Reflecting on that conversation in class took me back to my early graduate work when I was introduced to Ann Berthoff’s work and her description of the “allatonceness” of writing. (I won’t tell you how long it took me to figure out how to pronounce that word—but let me say that writing it as all-at-onceness would have helped greatly.) She says:
In composing, everything happens at once—or it doesn’t happen at all. We make new meanings by means of old ones; we discover what we want to say as we say it and tell ourselves what it is that we are saying; we continually identify relationships and how relationships relate to one another. And all the thinking and languaging is going on as we are trying to construct sentences and paragraphs. (1988, p. 61)
In the midst of this allatonceness, when we are asked to focus on a particular skill such as description, we may feel like we are learning to ride a bike again. “Focus on your balance, keep it going. Don’t forget to pedal. Watch out for that car!” What the concept of allatonceness does, however, is remind us of the need for ambiguity and tentativeness while we are writing. Berthoff, ever striving for evocative metaphors, calls this the “hinges of thought.”
Learning to writing is a matter of learning to tolerate ambiguity, of learning that the making of meaning is a dialectical process determined by perspective and context. Meanings change as we think about them; statements and events, significances and interpretations can mean different things to different people at different times. Meanings are not prebaked or set for all time; they are created, found, formed, and reformed. (1981, 71)
I was heartened to see this statement in my master’s thesis: “Not only do students need other ways of experiencing the allatonceness of writing, but they need to be pointed to particular things that might happen during the writing, so they can both recognize and use these opportunities” (Luce-Kapler, 1994). There I could see the roots of the pedagogy I use today in my teaching of writing. It was reassuring somehow that such a belief has sustained me all these years as I work with writers, the belief that we need to exist in a mindful ambiguity while we write, developing skills that can slide onto the page or the computer screen as we work the “hinges of thought.”
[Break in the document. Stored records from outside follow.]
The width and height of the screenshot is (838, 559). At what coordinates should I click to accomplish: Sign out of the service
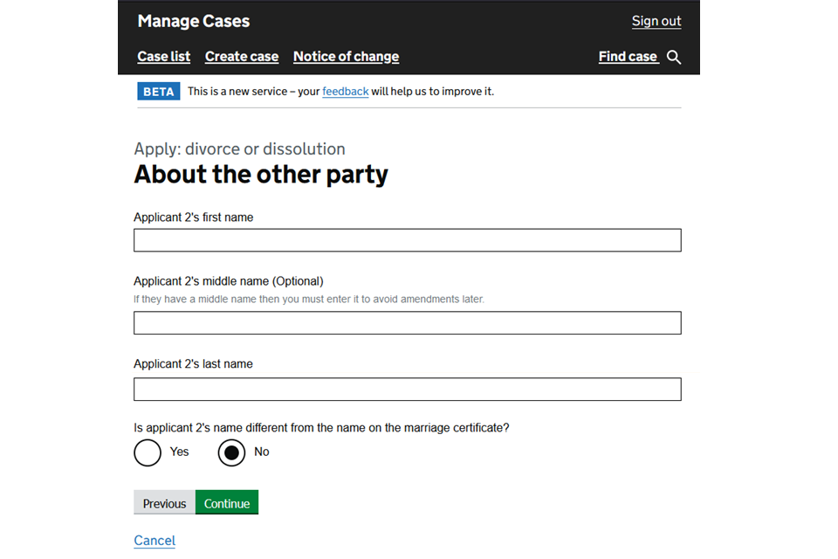click(656, 21)
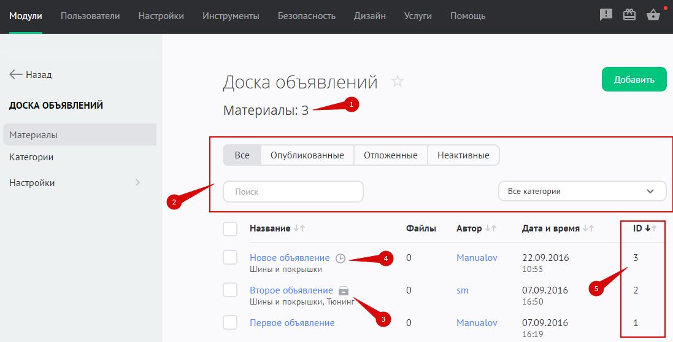Screen dimensions: 673x342
Task: Open the Безопасность menu
Action: [306, 16]
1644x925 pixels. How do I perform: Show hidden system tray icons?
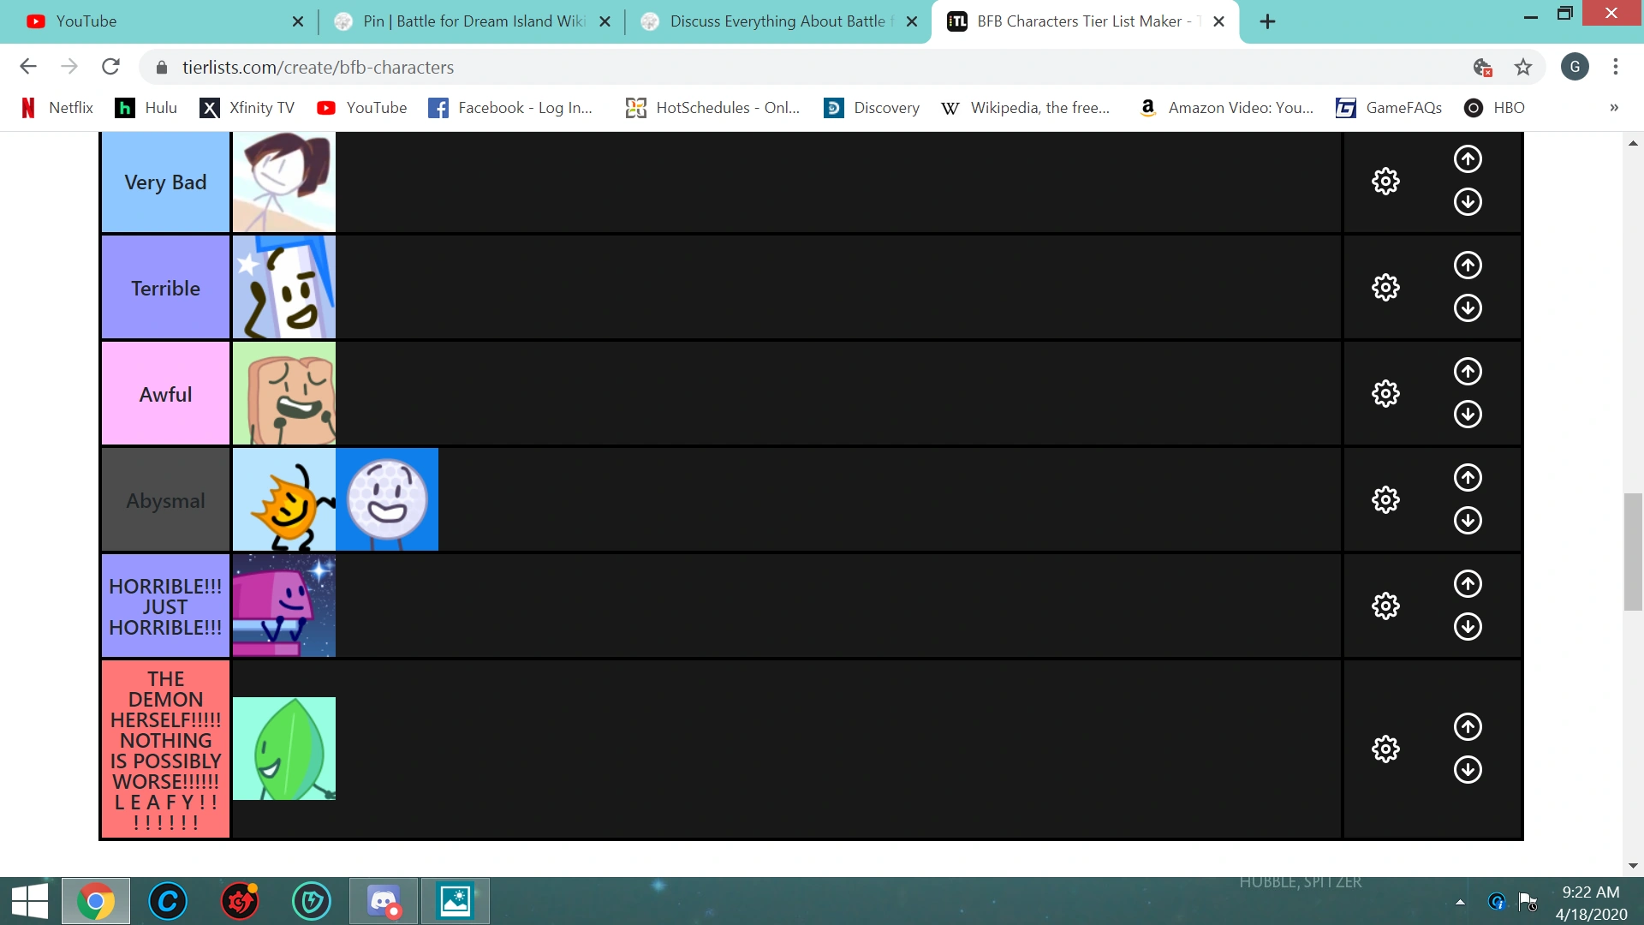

It was interesting going back to this old work; it offered an opportunity to measure the change in my scholarship. Twenty years ago it did not occur to me to follow up on the word allatonceness. I assumed that Berthoff had created it. This time, however, I was not content to leave it there. I did some further research and found that it is usually attributed to media scholar, Marshall McLuhan. He used the term to describe the process of mass communications being shared in unison across widespread communities, leading to his conception of the “global village.” It creates an interesting image when I shift from the global village to my writing process.
What a difference a developed scholarly practice makes—oh yes, and there was that little technological shift called “the internet” that helped too.